Firstly I am a bit torn about Jupyter / JupyterHub. On one side, jupyter notebooks are great for turning out beautiful tutorials and across two of our key interface languages e.g. I used it for creating R tutorials during the HMS hackathon; other folks at our company have made great python tutorials for customers.

However when I try to use it for collaboration with another data-scientist, I find the code sharing mechanism very inefficient, and to be me in-my-way rather than enabling collaboration. Mainly, I miss the fact that jupyter notebooks have no meaningful diff feature. Git version tracking is almost useless (versions can be maintained – but without the diff, it is near impossible to track changes).

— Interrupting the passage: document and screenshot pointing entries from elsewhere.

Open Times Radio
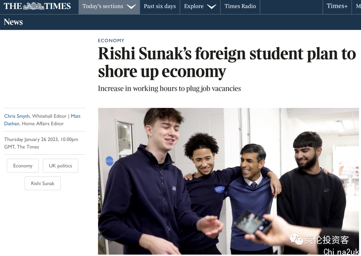Viewport: 361px width, 256px height. click(240, 7)
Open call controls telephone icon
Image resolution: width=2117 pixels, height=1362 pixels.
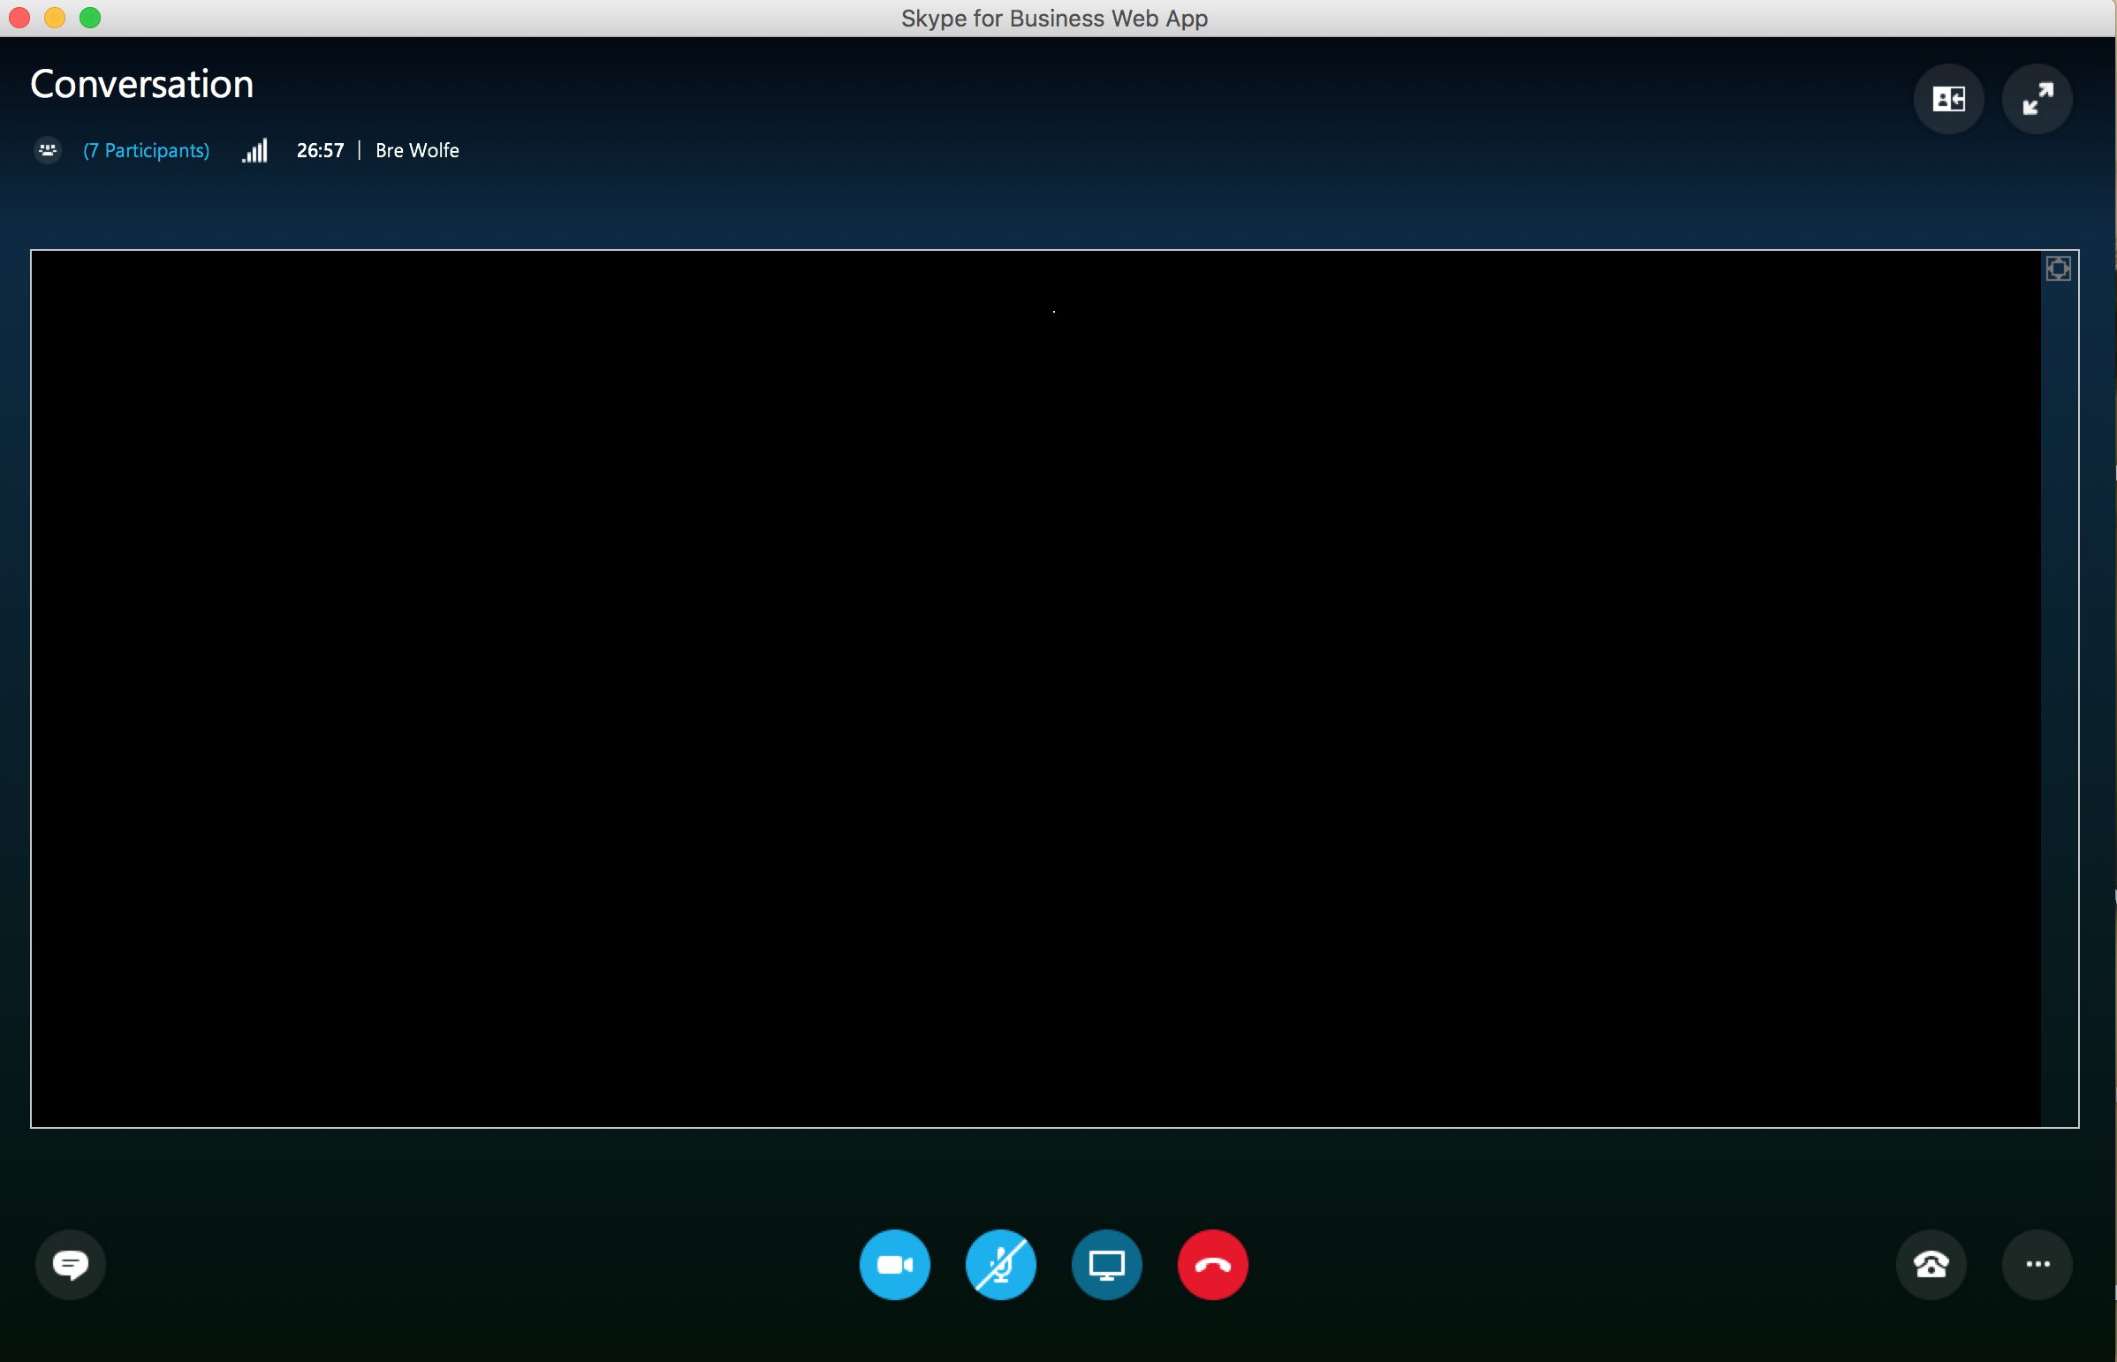click(1930, 1265)
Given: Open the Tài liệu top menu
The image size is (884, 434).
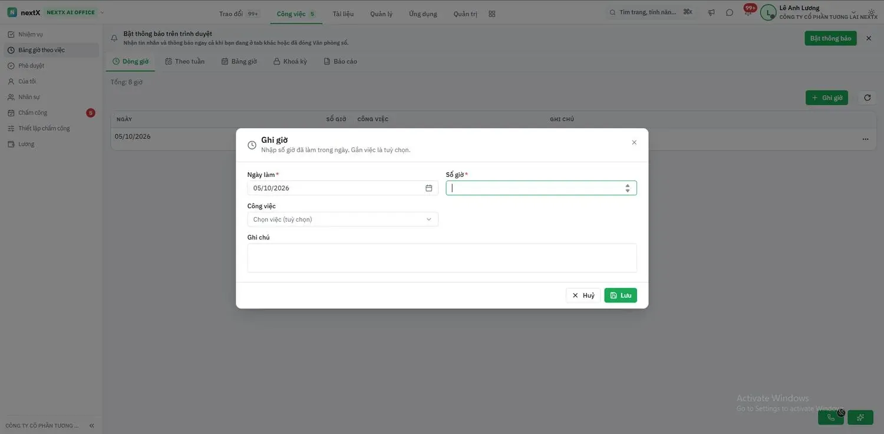Looking at the screenshot, I should coord(343,14).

Other companies (link) seem to be thinking about the version tracking issue.

To summarize, it feels like jupyterhub is great for writing solo code, but you better rely on something with more native git integration if you want to collaborate.

Today I found that jupyterhub does allow terminal access (which is a great relief):

Either way, these notebooks appear to be a standard thing these days. Many folks are getting into the business of creating notebooks that embed code and results

  • Azure
  • Google
  • Spark notebooks (a data-scientist at Amazon says this is the new hot thing there – mainly because of the native spark connection) …

Speaking of competition in this space, there was recently some interesting twitter chatter comparing different options on a thread started by our scidbpy 1.0 creator Jake Van der Plas . Azure is criticized. Many other players are mentioned.

Seems to be an interesting space to watch out for.